I'm so jealous of you and your abundant opportunities to eat ORGASMIC FOOD T_T!!!!!!!!

Question: what camera do you use to take your food pictures? (The upclose ones of food don't turn out for me well on my digital). Do you go to cooking school?

Mahar / November 2, 2005 8:12 AM

I've noticed you know a lot of "culinary/yummy" movies. I'm sure you've watched Chocolat. But my absolute fave is Babette's Feast.

If you haven't watched it, be prepared to salivate.

Oh, and the story's good too.


I like Japanese food, but sometimes I think it gets redundant. One can only take so much raw food. I'm a dimsum whore myself. But your food shots are very appetizing.

Wei / November 2, 2005 9:52 AM

Those pork buns and the bowl of noodles look really tasty. Yea, have to agree, 13 bucks for a bowl of noodles is a bit high. A buddy of mine said that some of the Japanese Raman places have really cheap bowls of noodles w/ a ton of goodies.

mzn / November 2, 2005 10:59 AM

I saw The Cook, The Thief when it came out and it made me nauseous. I tried watching it again a few years later and it made me nauseous again. I blame that movie for my years as a vegetarian. Nasty movie.
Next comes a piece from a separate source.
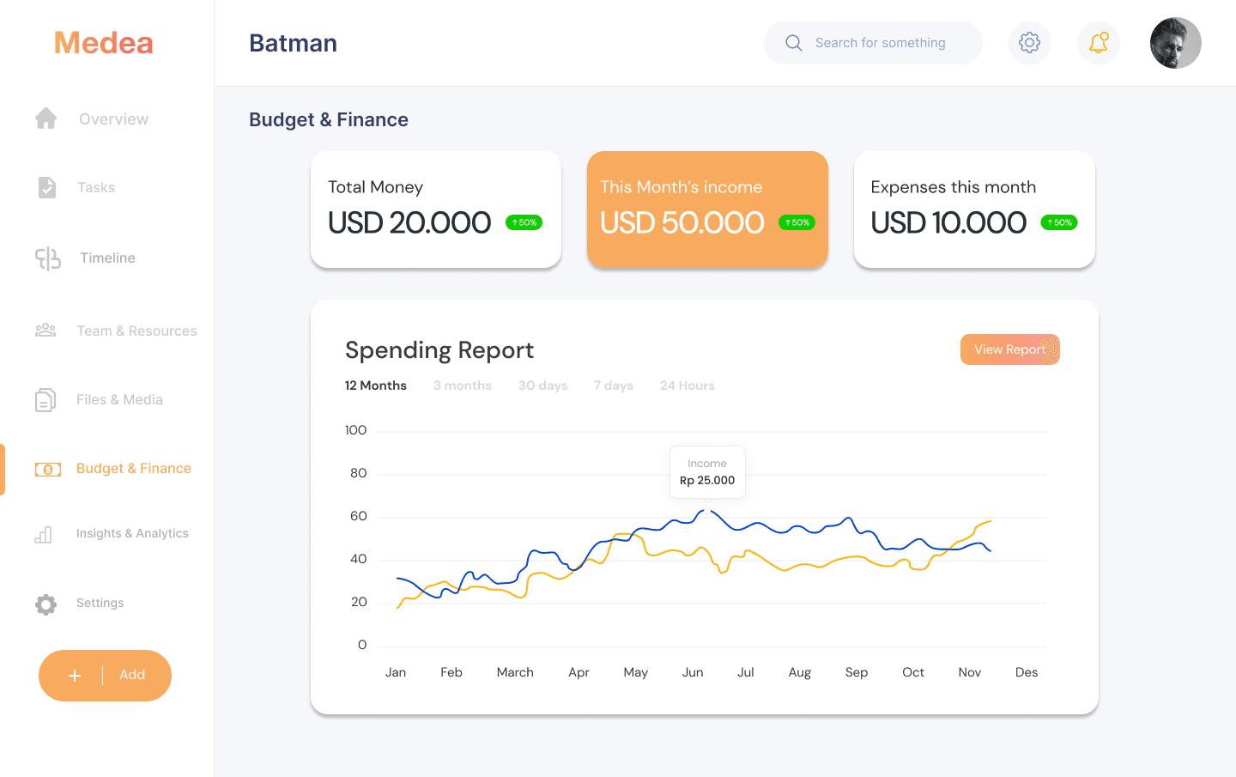The width and height of the screenshot is (1236, 777).
Task: Open the Tasks icon in sidebar
Action: click(45, 186)
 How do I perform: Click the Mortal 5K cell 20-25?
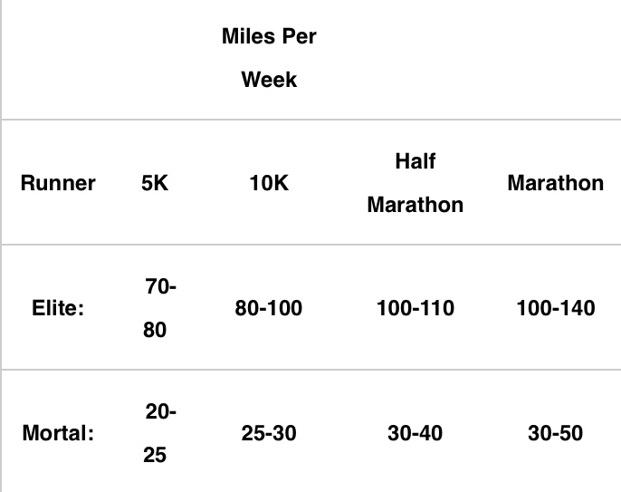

It might be my least favorite of all time.

janet / November 2, 2005 11:28 AM

yes yes babette's feast is pretty great. plus it's scandinavian!!

we should go fooding some day. so i can eat lots of food. too.

Alice / November 3, 2005 1:10 AM

What I didn't get about Tampopo was that bit about egg swallowing. That was in Tampopo, wasn't it?

Those buns of meat kind of reminded me of peking duck bun concept. I LOOOOVE peking duck.

I also love barley tea. I always have a pitcher of that stuff in my fridge - barley tea goes well with fish, meat, noodles, rice, pasta, anything! Much easier to pair than wine or beer!

Amy / November 3, 2005 9:10 PM

Lucky Duck! I wish I could have japanese food everyday!

OMG good cheesecake for $2.25? You must tell me where you got it (as in the addy).

And Tampopo does indeed rocks.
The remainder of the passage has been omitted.